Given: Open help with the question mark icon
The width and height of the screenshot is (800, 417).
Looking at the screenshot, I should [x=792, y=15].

==

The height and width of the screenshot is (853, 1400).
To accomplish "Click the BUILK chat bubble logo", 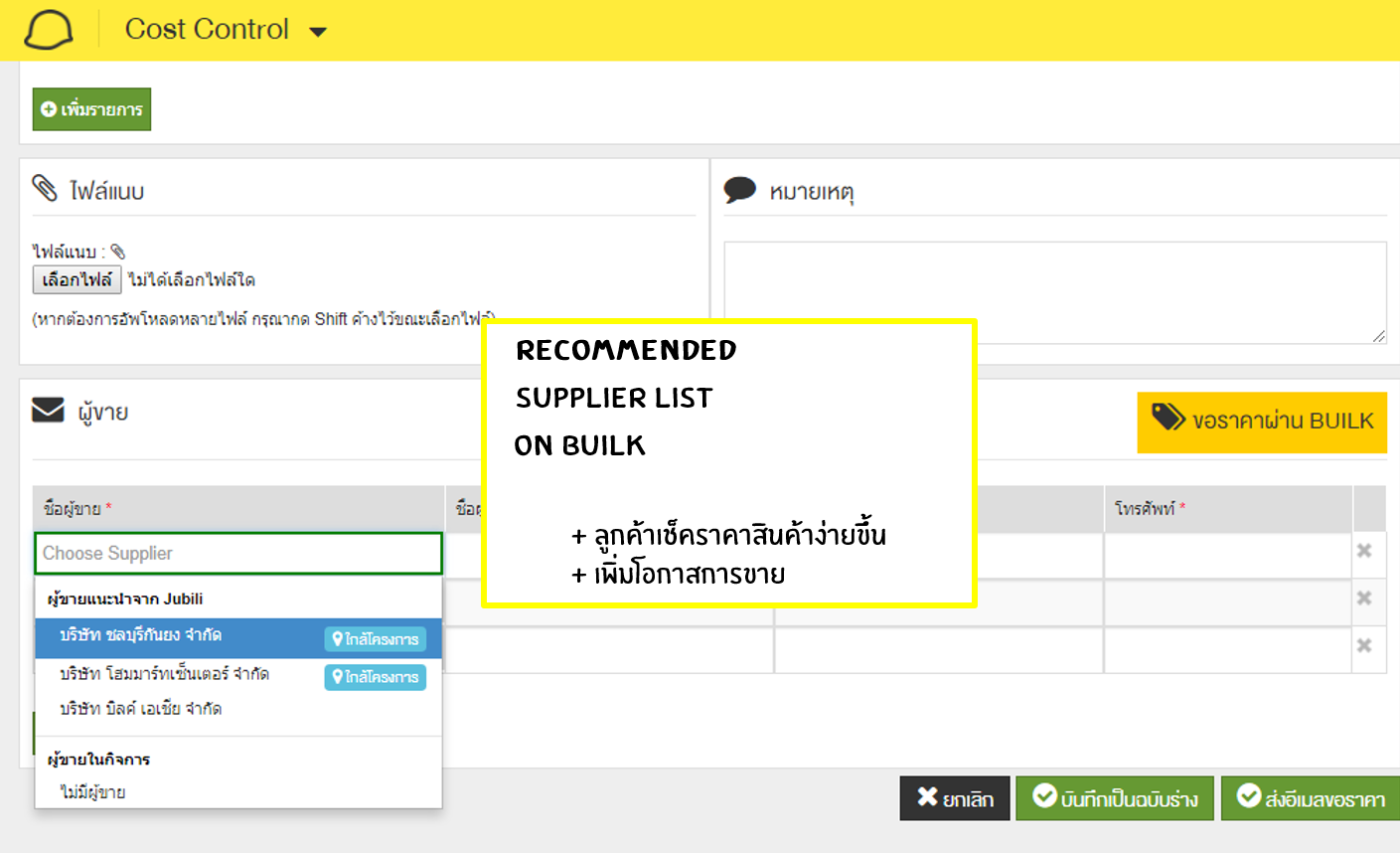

Exercise prompt: Reproduce verbatim the lines in the records above, from the line containing "Given: Open help with the question mark icon" through the line containing "Looking at the", both included.

Result:
Given: Open help with the question mark icon
The width and height of the screenshot is (800, 417).
Looking at the screenshot, I should [x=792, y=15].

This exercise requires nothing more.